*PROBLEM DESCRIPTION:*
At the line containing "Click the Pro", begin an exact copy of the lines below and continue through the final one, with no pictures.

*Stored items:*
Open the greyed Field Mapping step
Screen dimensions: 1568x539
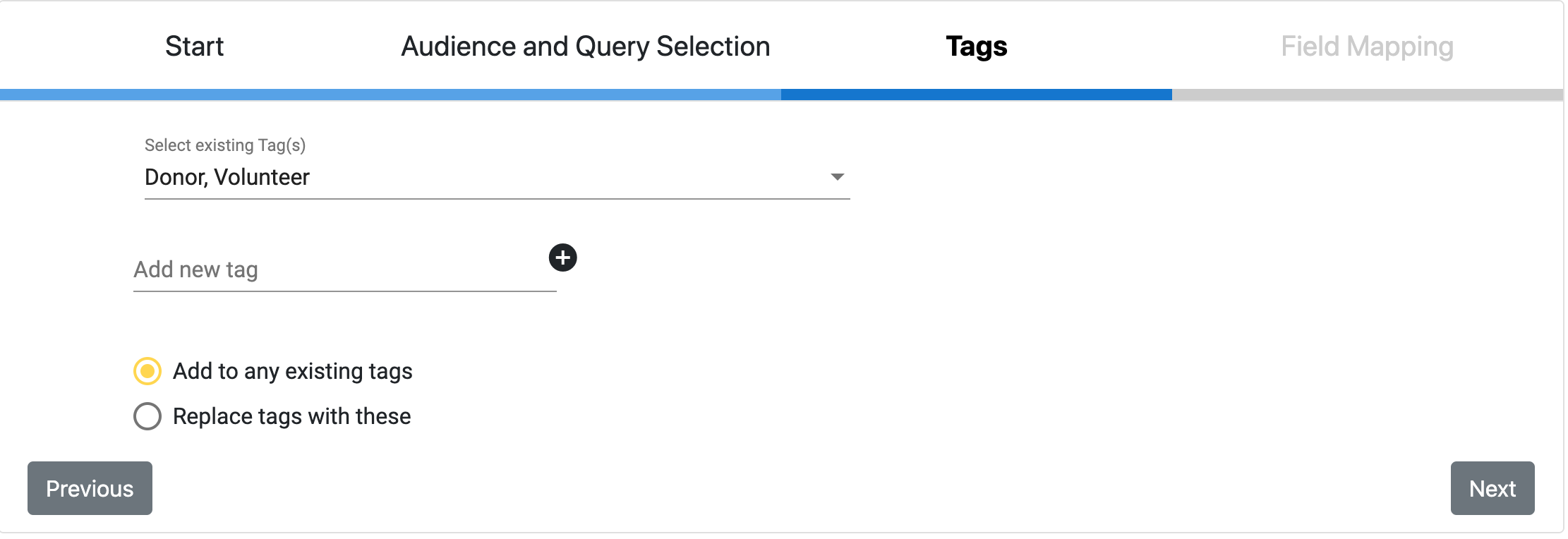(1367, 47)
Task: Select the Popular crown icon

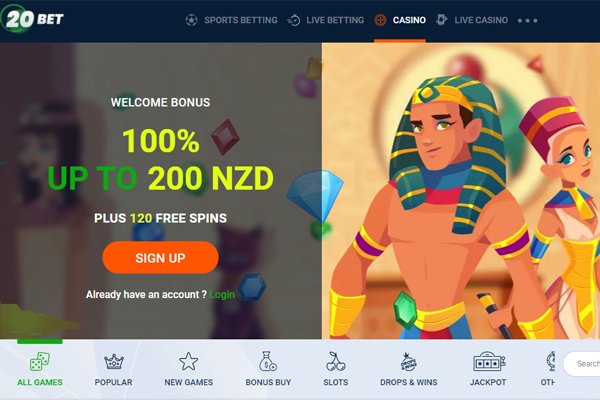Action: (114, 361)
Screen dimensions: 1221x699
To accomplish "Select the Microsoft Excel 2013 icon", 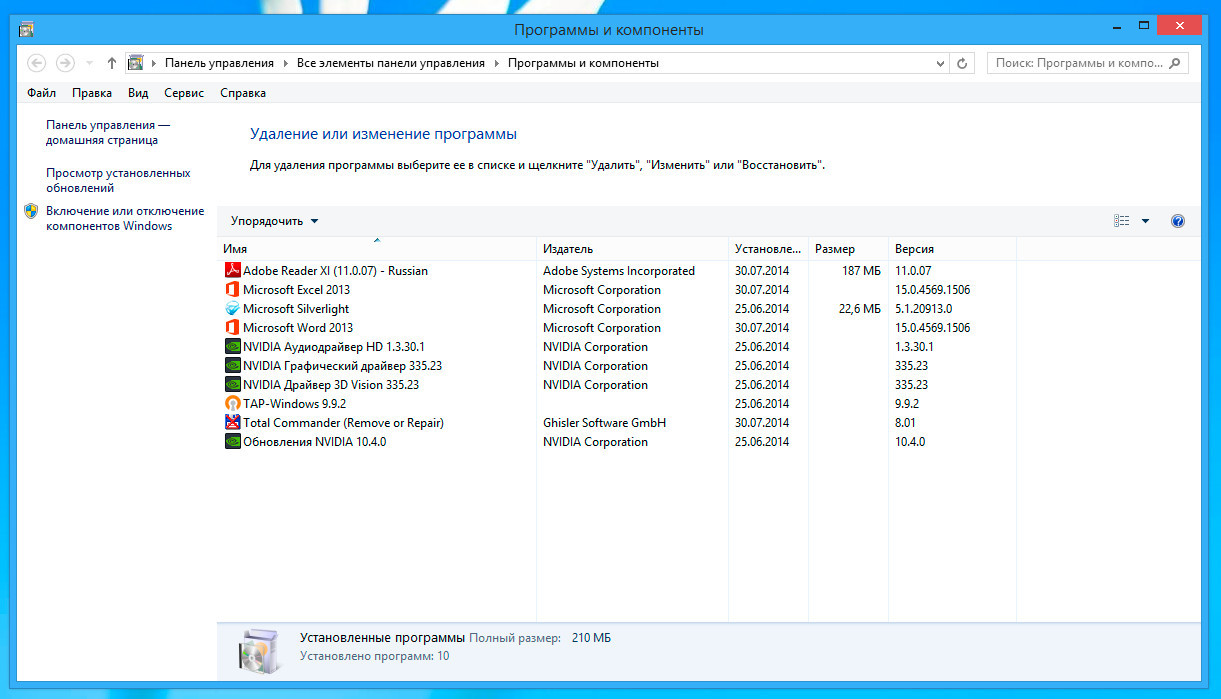I will (x=233, y=290).
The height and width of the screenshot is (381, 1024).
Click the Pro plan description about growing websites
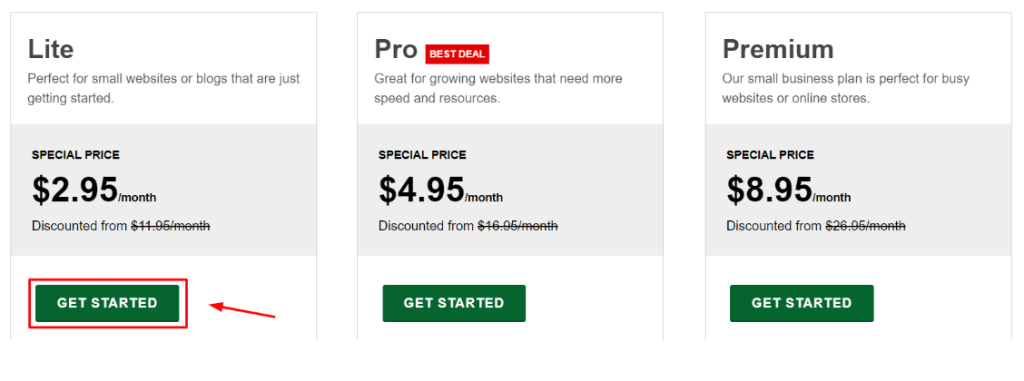pyautogui.click(x=498, y=88)
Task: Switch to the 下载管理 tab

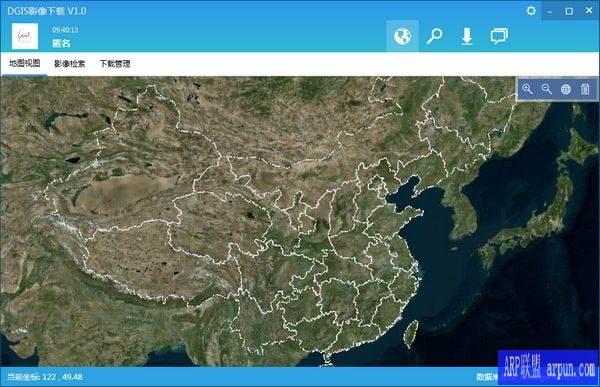Action: click(x=115, y=64)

*ANSWER SECTION:*
Click the Pro plan description about growing websites
pyautogui.click(x=498, y=88)
Task: Switch to the 下载管理 tab

Action: click(x=115, y=64)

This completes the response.